Undercloud Upgrade

https://blueprints.launchpad.net/tripleo/+spec/undercloud-upgrade

Our currently documented upgrade path for the undercloud is very problematic. In fact, it doesn’t work. A number of different patches are attempting to address this problem (see the References section), but they all take slightly different approaches that are not necessarily compatible with each other.

Problem Description

The undercloud upgrade must be carefully orchestrated. A few of the problems that can be encountered during an undercloud upgrade if things are not done or not done in the proper order:

  1. Services may fail and get stuck in a restart loop
  2. Service databases may not be properly upgraded
  3. Services may fail to stop and prevent the upgraded version from starting

Currently there is not agreement over who should be responsible for running the various steps of the undercloud upgrade. Getting everyone on the same page regarding this is the ultimate goal of this spec.

Also of note is the MariaDB major version update flow from Upgrade documentation (under and overcloud). This will need to be addressed as part of whatever upgrade solution we decide to pursue.

Proposed Change

I’m going to present my proposed solution here, but will try to give a fair overview of the other proposals in the Alternatives section. Others should feel free to push modifications or follow-ups if I miss anything important, however.

Overview

Services must be stopped before their respective package update is run. This is because the RPM specs for the services include a mandatory restart to ensure that the new code is running after the package is updated. On a major version upgrade, this can and does result in broken services because the config files are not always forward compatible, so until Puppet is run again to configure them appropriately the service cannot start. The broken services can cause other problems as well, such as the yum update taking an excessively long time because it times out waiting for the service to restart. It’s worth noting that this problem does not exist on an HA overcloud because Pacemaker stubs out the service restarts in the systemd services so the package update restart becomes a noop.
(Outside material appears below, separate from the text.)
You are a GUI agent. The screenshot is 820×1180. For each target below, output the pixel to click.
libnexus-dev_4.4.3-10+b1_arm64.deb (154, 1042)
Because the undercloud is not required to have extremely high uptime, I am in favor of just stopping all of the services, updating all the packages, then re-running the undercloud install to apply the new configs and start the services again. This ensures that the services are not restarted by the package update - which only happens if the service was running at the time of the update - and that there is no chance of an old version of a service being left running and interfering with the new version, as can happen when moving a service from a standalone API process to httpd.

instack-undercloud will be responsible for implementing the process described above. However, to avoid complications with instack-undercloud trying to update itself, tripleoclient will be responsible for updating instack-undercloud and its dependencies first. This two-step approach should allow us to sanely use an older tripleoclient to run the upgrade because the code in the client will be minimal and should not change from release to release. Upgrade-related backports to stable clients should not be needed in any foreseeable case. Any potential version-specific logic can live in instack-undercloud. The one exception being that we may need to initially backport this new process to the previous stable branch so we can start using it without waiting an entire cycle. Since the current upgrade process does not work correctly there, I think this would be a valid bug fix backport.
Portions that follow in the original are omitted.